Reputation: 5631
I need to run a rather large software package on a new machine for work. The application is written in C and C++ and I am running on CentOS 6.5.
The program builds fine, but segfaults when I go to run it. Using valgrind, I see the following error reported at the location of the segfault:
==23843== Invalid read of size 4
[stack trace here]
==23843== Address 0x642e7464 is not stack'd, malloc'd or (recently) free'd
So for some reason we are reading from memory we aren't supposed to and are invoking undefined behaviour. When I tar up my source files, take them to another CentOS 6.5 machine (w/ same kernel) and compile them (with same makefiles and same GCC version) the program seems to run fine.
I ran valgrind on that machine as well and expected to see the invalid read again. My thought was that the invalid read would always be present, yet because the behaviour is undefined things just happened to work correctly on one machine and not on the other.
What I found, however, was that valgrind reports no read errors on the second machine. How could this be possible?
Upvotes: 3
Views: 424
Reputation: 2393
This could be caused by using different versions of Valgrind.
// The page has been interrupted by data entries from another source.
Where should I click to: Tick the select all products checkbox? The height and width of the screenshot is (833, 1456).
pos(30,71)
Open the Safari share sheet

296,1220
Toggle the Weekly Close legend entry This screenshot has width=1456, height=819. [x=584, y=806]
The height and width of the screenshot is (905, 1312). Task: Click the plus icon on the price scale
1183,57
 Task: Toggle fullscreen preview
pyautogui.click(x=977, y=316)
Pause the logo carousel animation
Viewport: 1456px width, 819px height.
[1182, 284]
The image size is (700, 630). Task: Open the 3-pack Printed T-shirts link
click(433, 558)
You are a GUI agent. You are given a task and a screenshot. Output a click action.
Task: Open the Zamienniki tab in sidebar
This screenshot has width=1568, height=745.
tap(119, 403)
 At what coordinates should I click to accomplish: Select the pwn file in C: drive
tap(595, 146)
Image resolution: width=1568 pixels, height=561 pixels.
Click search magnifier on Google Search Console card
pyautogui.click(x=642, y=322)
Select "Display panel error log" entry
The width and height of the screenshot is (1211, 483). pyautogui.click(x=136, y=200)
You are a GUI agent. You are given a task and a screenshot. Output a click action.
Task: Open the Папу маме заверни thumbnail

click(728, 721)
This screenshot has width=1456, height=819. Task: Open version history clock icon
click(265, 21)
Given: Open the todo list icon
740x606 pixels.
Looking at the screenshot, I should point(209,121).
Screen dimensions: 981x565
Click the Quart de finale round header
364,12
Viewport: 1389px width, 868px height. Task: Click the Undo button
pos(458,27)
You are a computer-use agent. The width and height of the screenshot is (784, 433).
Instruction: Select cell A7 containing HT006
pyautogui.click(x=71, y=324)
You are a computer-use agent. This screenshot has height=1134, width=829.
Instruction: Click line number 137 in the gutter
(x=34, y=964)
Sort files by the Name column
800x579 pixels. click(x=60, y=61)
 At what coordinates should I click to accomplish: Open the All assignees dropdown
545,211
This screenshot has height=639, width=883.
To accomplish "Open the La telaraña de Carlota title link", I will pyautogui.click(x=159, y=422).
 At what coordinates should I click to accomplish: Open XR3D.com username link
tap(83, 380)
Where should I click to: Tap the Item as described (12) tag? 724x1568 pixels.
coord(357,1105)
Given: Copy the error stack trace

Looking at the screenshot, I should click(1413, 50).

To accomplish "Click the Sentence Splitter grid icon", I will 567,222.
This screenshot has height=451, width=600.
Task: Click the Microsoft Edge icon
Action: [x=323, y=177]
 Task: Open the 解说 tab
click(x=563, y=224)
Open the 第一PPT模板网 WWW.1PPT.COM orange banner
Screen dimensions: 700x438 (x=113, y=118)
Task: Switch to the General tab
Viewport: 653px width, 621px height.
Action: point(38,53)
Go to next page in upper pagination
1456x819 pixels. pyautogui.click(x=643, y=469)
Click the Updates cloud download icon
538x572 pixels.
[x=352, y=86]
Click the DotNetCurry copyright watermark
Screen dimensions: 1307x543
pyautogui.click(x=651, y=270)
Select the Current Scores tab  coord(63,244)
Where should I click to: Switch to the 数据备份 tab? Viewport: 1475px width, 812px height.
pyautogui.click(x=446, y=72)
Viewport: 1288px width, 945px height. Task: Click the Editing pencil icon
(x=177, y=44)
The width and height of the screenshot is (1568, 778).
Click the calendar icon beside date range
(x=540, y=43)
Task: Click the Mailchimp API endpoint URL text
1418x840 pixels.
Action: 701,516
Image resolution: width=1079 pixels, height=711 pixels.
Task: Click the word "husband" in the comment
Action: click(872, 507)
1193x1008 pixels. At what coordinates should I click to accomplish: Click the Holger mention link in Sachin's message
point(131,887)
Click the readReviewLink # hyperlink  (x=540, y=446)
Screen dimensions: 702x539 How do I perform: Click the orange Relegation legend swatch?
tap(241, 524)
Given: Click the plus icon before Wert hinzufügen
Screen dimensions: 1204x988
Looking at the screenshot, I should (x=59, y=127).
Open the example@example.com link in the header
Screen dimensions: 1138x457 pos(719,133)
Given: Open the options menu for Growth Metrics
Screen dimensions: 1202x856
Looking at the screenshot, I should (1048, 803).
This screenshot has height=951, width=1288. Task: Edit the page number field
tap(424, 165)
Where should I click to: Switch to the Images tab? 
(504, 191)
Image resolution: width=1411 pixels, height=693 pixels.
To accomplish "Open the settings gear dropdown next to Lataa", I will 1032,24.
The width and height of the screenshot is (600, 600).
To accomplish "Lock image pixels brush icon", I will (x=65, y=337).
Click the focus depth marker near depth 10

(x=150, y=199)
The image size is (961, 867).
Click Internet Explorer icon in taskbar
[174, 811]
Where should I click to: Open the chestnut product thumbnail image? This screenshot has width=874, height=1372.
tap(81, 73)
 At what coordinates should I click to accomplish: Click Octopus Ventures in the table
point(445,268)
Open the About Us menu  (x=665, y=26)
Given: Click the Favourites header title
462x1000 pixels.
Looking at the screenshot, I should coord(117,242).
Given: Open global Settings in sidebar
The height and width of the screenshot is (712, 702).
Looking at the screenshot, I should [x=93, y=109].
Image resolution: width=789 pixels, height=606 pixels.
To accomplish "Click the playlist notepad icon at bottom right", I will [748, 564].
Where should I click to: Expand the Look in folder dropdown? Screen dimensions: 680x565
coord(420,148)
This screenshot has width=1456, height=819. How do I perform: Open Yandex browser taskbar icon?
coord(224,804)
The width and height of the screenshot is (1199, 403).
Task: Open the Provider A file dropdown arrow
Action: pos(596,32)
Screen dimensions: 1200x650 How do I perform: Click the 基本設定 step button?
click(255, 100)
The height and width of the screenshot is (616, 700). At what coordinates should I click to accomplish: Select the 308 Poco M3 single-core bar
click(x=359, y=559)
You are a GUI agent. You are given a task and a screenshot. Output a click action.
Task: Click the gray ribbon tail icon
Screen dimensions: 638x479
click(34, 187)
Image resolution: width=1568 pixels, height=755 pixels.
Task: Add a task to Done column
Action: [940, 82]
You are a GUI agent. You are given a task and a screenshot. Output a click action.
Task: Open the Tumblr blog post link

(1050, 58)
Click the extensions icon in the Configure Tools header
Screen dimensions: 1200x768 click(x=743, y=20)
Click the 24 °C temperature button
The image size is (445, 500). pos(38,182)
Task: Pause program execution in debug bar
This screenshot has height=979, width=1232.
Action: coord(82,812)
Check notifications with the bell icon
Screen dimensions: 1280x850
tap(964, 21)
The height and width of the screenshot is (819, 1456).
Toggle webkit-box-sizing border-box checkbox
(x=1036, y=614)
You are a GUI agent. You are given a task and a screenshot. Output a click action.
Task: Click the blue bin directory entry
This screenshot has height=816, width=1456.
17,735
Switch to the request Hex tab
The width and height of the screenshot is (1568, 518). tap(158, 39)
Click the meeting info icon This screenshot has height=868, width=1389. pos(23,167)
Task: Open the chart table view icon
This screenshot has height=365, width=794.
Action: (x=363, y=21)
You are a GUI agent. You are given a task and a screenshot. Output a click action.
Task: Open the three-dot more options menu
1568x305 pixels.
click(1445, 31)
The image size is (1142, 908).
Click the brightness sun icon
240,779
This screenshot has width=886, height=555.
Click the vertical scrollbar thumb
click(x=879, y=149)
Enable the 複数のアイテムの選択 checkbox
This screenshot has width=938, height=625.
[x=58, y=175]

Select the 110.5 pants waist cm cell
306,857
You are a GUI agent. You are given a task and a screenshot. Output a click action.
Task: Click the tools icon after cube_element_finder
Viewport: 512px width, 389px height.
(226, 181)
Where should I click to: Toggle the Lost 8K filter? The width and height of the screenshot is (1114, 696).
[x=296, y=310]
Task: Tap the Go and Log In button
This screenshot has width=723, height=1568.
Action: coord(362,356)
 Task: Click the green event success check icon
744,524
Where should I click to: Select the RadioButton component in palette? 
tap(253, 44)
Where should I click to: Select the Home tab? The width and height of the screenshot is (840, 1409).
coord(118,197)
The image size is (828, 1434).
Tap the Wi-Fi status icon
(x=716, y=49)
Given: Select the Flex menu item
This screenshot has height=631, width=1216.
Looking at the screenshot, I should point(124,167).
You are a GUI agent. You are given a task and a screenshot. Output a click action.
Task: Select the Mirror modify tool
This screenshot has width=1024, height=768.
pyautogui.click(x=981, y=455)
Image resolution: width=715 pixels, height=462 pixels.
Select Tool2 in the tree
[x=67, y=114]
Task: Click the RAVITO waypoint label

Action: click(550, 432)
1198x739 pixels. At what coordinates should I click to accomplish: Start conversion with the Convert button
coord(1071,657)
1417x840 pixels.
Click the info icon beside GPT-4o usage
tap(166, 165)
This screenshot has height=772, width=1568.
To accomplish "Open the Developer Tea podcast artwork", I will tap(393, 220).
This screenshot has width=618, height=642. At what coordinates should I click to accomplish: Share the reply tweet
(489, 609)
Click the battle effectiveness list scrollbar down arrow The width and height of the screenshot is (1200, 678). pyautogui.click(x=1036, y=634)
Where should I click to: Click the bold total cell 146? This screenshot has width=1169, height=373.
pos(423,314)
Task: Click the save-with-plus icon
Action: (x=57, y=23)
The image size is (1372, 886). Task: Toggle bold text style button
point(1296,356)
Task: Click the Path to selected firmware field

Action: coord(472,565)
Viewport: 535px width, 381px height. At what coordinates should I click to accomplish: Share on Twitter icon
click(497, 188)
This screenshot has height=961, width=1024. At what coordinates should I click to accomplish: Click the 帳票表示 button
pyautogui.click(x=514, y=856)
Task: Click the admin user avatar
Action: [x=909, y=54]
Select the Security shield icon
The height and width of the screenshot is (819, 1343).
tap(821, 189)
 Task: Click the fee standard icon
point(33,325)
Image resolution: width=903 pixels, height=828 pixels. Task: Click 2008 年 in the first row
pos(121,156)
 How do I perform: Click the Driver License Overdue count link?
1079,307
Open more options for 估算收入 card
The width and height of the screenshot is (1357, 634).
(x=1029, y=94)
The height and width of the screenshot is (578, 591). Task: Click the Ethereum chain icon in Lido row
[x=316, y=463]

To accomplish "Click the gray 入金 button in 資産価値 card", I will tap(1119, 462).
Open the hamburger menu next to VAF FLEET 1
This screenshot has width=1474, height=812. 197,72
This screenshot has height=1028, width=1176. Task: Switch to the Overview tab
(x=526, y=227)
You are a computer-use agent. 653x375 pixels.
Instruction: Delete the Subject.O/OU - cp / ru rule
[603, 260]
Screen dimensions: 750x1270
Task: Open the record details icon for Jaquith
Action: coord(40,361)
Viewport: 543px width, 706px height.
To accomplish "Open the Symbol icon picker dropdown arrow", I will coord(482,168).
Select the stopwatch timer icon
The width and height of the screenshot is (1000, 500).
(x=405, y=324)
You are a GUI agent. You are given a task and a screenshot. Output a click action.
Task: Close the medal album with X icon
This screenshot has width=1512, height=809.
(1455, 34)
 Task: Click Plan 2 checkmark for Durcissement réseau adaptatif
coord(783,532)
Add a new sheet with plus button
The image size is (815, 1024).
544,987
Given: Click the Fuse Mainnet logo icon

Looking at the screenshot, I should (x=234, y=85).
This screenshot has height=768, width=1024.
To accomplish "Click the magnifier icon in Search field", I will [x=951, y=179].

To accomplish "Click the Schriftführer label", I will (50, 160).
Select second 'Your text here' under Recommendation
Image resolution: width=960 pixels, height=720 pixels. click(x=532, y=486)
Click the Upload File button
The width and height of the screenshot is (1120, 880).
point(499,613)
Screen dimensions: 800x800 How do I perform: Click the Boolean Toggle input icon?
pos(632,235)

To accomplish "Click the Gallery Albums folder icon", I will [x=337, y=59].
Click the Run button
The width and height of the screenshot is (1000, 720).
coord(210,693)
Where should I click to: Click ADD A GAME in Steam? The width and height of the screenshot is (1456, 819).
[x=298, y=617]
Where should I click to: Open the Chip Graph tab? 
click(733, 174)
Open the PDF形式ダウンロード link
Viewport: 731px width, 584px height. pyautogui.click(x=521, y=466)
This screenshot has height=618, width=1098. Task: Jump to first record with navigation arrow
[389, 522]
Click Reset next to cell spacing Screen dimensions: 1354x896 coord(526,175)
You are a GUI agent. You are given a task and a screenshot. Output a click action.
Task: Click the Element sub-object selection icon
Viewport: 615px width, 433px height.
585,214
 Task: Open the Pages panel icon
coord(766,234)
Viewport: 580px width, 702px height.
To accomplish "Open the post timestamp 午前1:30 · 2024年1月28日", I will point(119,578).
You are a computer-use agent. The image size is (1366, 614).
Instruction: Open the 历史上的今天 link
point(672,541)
Some common false positive errors get removed in newer versions. Which would explain why one machine complains about it (older version) and another one doesn't (newer version).
Upvotes: 0
Reputation: 188
Different library versions are the best guess, judging from the sparse information you gave. Things to try:
1) Bring both machines up to date via package manager and try again
2) Run ldd [binary]
to see all libraries used by the program in question. Run something like md5sum
on them on both machines to find out if there are differences.
In general I made the experience that valgrind is really bad at detecting invalid memory access on the stack, so this might be a hidden root cause. If all else fails, you might want to try using clang and address sanitizer. It might find things valgrind doesn't catch, and vice versa.
Upvotes: 0
Reputation: 4901
Valgrind makes the running environment more deterministic, but it does not eliminate all randomness. Maybe the other machine has bit different versions of libraries installed, or anything external it is using (files, network..) is different, the code execution does not have to be exactly the same.
You should look at the stack trace and analyze the code where the error happens. If it is not obvious from the stack trace alone, you can start valgrind
with --vgdb=full
parameter. It will pause the execution once the error happens and print out instructions how to attach gdb
. Or you can just run the program under debugger directly - you wrote that it crashes even without valgrind.
Upvotes: 3